I think you’re mixing up situations. Child abuse doesn’t mean white privilege doesn’t exist
Refusing to investigate crimes because you don’t want to be accused of racism does mean white privilege doesn’t exist. If you are a 14 year old white girl who has no access to the justice system because your abuser is from a more favoured race, then you do not have white privilege.
If those girls had ‘white privilege’ when they reported abuse by non-white men, the justice system would instantly swing in to action. It didn’t. Over 40 years. Across the country.
In fact, the situation has been akin to those found in the Deep South in the worst abuses of the segregationist era. The services refused to act despite appalling crimes because they privileged one race over another. In the Deep South white people could do appalling things to black people confident in the knowledge they could do it because the authorities wouldn’t get involved.

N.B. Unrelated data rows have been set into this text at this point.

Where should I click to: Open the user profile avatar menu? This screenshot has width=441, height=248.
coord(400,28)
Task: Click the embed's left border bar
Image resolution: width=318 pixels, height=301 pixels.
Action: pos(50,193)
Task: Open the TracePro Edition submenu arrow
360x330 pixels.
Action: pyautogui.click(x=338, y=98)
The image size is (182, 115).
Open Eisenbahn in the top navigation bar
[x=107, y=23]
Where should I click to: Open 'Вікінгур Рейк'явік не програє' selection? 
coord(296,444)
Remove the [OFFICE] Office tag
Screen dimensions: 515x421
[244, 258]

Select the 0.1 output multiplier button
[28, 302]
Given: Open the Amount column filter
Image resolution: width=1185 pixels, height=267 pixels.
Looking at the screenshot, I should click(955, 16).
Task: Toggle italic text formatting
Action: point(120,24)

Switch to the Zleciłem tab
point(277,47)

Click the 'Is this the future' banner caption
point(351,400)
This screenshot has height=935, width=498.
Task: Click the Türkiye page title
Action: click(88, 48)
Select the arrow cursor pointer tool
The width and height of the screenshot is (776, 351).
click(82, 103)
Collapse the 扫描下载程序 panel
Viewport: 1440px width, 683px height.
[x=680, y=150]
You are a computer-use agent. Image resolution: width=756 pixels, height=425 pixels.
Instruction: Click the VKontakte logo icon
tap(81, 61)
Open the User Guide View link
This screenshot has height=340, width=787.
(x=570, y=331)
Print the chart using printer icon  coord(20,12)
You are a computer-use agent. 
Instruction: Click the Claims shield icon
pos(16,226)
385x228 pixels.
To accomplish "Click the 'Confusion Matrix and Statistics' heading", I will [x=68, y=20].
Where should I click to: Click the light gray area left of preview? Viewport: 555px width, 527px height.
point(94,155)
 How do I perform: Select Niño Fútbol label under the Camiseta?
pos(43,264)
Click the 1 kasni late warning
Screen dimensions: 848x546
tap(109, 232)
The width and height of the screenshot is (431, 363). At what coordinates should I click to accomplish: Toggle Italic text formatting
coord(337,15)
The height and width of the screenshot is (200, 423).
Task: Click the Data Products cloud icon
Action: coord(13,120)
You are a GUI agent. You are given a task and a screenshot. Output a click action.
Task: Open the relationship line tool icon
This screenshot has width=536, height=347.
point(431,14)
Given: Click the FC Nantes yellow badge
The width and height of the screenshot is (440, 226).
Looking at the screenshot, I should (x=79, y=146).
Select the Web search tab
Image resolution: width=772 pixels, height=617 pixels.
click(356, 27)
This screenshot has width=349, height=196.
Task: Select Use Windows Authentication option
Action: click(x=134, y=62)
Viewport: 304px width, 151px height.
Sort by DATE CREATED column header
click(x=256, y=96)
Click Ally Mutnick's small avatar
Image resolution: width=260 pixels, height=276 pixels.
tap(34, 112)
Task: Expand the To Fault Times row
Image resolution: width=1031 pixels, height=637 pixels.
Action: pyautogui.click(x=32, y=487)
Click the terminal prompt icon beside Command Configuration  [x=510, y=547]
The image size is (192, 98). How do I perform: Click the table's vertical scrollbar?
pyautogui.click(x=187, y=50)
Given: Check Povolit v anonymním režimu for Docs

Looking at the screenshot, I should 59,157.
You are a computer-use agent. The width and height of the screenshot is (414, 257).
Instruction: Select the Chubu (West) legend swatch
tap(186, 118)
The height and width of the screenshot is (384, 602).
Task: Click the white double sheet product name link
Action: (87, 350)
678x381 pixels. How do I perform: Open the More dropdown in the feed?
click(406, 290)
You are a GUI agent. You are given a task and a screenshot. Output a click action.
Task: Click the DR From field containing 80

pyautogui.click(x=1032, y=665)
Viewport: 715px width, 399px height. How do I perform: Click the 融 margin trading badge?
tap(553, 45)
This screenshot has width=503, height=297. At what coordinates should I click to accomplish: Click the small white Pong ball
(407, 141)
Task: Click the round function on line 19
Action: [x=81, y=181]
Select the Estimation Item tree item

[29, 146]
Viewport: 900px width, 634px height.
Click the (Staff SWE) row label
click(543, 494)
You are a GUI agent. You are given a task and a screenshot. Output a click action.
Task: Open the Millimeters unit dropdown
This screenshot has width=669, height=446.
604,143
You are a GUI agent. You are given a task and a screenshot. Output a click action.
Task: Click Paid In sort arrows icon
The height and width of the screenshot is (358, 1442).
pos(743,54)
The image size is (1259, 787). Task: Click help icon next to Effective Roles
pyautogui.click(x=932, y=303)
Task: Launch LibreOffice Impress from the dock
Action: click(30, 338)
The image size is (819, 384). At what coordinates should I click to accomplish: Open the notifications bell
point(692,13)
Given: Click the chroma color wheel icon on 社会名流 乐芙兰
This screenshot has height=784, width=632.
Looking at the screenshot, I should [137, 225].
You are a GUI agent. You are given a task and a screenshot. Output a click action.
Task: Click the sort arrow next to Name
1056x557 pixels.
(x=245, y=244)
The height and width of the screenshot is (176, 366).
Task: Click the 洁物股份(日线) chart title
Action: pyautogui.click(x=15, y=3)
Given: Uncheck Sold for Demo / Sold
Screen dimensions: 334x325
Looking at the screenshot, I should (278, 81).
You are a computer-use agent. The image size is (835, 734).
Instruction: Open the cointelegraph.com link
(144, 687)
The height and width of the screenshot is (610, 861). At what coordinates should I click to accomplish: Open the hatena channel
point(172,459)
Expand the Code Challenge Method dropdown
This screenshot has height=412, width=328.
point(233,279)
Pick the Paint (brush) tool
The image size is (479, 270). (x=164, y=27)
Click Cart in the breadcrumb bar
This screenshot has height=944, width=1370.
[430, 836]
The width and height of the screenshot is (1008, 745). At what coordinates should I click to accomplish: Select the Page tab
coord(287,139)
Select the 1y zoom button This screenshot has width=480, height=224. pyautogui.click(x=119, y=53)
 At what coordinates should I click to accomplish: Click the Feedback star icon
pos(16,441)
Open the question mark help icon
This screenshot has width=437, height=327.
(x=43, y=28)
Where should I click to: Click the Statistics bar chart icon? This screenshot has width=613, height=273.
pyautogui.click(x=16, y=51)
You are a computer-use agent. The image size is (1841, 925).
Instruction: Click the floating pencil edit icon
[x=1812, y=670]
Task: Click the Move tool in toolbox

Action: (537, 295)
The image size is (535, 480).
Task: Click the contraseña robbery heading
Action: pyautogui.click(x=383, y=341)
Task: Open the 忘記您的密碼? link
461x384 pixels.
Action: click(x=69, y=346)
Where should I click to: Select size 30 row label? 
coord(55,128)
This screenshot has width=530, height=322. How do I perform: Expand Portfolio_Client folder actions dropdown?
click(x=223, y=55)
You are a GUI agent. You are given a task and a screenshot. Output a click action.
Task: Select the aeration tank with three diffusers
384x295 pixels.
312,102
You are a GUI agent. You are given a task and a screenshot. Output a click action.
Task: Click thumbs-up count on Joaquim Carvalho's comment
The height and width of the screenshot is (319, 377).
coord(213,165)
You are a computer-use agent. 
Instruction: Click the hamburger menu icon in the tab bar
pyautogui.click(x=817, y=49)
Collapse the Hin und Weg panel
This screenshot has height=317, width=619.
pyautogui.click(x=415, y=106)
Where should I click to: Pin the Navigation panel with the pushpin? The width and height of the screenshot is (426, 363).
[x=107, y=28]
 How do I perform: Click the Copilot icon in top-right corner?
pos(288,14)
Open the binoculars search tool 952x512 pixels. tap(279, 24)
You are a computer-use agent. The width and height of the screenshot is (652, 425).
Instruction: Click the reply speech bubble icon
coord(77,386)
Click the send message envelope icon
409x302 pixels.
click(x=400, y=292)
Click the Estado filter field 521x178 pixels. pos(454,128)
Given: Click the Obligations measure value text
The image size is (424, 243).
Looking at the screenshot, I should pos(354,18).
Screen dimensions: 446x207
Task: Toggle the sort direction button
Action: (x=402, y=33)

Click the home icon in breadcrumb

Exactly the the same thing has happened in Telford and Rochdale and Rotherham.
So yes, it does mean white privilege doesn’t exist when the police won’t investigate crimes on the basis that you are white and your attacker is not.
One of the biggest criticisms of intersectionality is that it treats wealth inequality as just another characteristic which leads to oppression, rather than recognising it as a mechanism of oppression in itself..
Besides, Intersectionality has been used to justify some singularly unpleasant behaviour and ways of thinking. Particularly those which are most damaging to the white working classes by creating inverse hierachies, particularly those which justify black people saying and doing absolutely appalling things on the basis that they ‘can’t be racist, because they don’t control the power structures in society’.
I think a 12 year old girl who can’t get the police to prosecute her rapist might have a few choice things to say to anybody who suggested that she benefited from societies power structures.